Tuesday Jun 03, 2025
#30 - Why Most Startups Don’t Need a CTO with Oshri Cohen
What happens when a hacker-turned-CTO ditches convention and builds a career out of saving struggling tech teams across industries? In this episode of Software Without Borders, I sit down with Oshri Cohen, a fearless, no-nonsense fractional CTO who thrives at the intersection of chaos and clarity. From coding viruses as a teenager to leading global teams, Oshri brings unmatched energy and insight into what it really means to guide a company through technical transformation. We cover everything—from the absurdity of inflated CTO titles to why his goal is to work himself out of a job. It’s candid. It’s unfiltered. It’s a deep dive into the mindset of a CTO who sees through the noise and fixes what’s broken—fast. Whether you’re a founder wondering if you need a CTO, or a technologist eyeing the fractional path, this one is packed with perspective. Don’t miss this bold, raw conversation about the future of tech leadership.
Guest Details:
Oshri Cohen – Fractional CTO, RedCorner.io
Oshri Cohen is a battle-tested Fractional CTO who’s led global dev teams, built multi-million-dollar payment systems, and rescued more than 30 companies from the brink of technical collapse. With a career that began in teenage hacking and evolved into executive leadership across industries like health tech, fintech, and e-commerce, Oshri brings a rare blend of hands-on engineering expertise and strategic business acumen. Known for his blunt honesty, chameleon-like adaptability, and mission to “get fired” by making tech teams self-sufficient, he’s the guy founders call when everything’s on fire—and he thrives in the heat.
Key Takeaways:
Not All CTO Roles Are Created Equal
The title "CTO" means wildly different things depending on a company’s stage. Oshri breaks it down into four phases—from hands-on dev to visionary leader—and argues most companies confuse the role entirely.
Fractional CTOs Are the Fixers
Oshri often steps into companies already on life support. His approach is simple: stabilize, train, and work himself out of the job. His real value lies in preventing problems before code is even touched.
The CTO as a Chameleon
A fractional CTO must wear many hats—therapist, strategist, tech lead, even babysitter. Oshri thrives in this fluidity, adapting based on what's most broken today.
You’re Not Building for Average—You’re Building for the Spike
One of Oshri’s clients had peak traffic needs that their infrastructure wasn’t ready for. He reframed the problem: design systems around time as a resource—not just users or throughput.
AI is Not the Savior—It’s the Distraction
Despite the buzz, Oshri warns that AI is promoting keyboard-driven busywork over deep, strategic thinking.
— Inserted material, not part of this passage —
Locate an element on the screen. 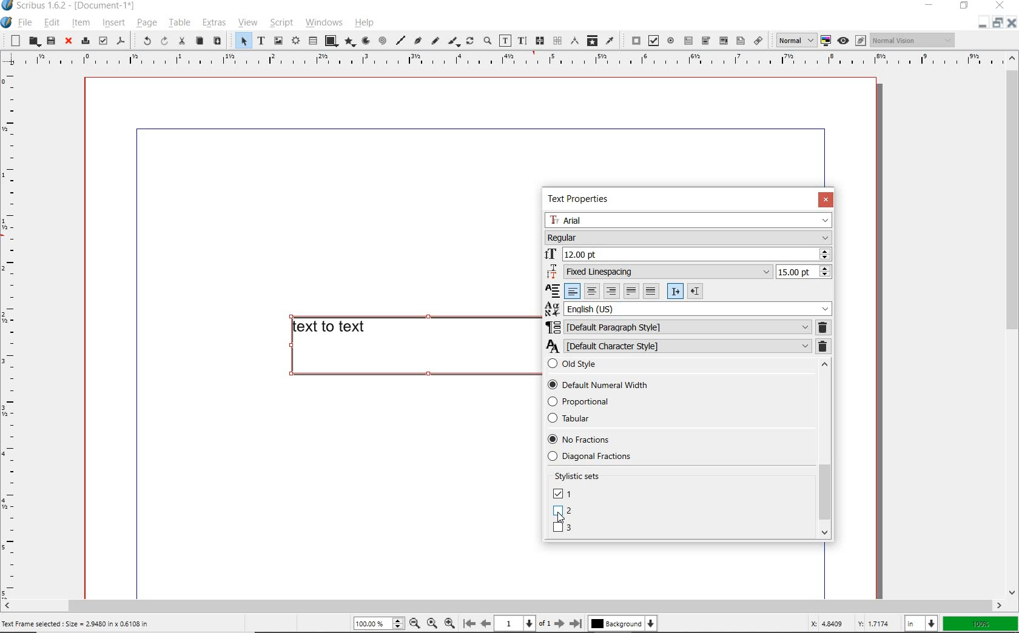 The width and height of the screenshot is (1019, 633). Close is located at coordinates (1011, 24).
The industry is undervaluing senior talent in favor of junior devs who can prompt a bot.
Saving Money Isn’t Always the Win
Oshri shares how he saved a client $10K/month by proposing an open-source Mailchimp alternative. But fractional leaders often struggle to prove their value because great work becomes invisible when things run smoothly.
The Ultimate Goal Is to Get Fired
Ironically, Oshri’s metric for success is simple: the company runs so well, they no longer need him. That means training teams to be independent, not reliant on heroics.
Chapter Markers:
00:00 – Costa Rica Life & Connectivity Woes
Oshri shares life off-the-grid and how it reflects his flexible work style.
04:00 – From Teenage Hacker to Dev Prodigy
A wild origin story involving C++, viruses, and early coding ethics.
08:00 – Hustling Through the Dot-Com Bust
How Oshri landed developer roles during an economic drought.
13:00 – Building a Consulting Empire
Selling Microsoft CRM and implementing early automation before it was trendy.
16:00 – Creating Twilio Before Twilio
How a campus shooting in Montreal sparked an SMS idea a decade early.
20:00 – Why Most Startups Don’t Need a CTO
Oshri’s breakdown of fractional work and why strategy trumps headcount.
25:00 – The 4 CTO Archetypes
Developer → Manager → Leader → Visionary. Most people can’t do all four.
35:00 – Why Oshri Wants to Get Fired
Fractional success = team independence. But it comes with a visibility cost.
43:00 – Contracts, Pricing, and Perceived Value
How Oshri structures engagements and educates clients on invisible ROI.
50:00 – The Future of Tech Talent in the AI Era
Harsh truths about AI, developer value, and the mentorship vacuum.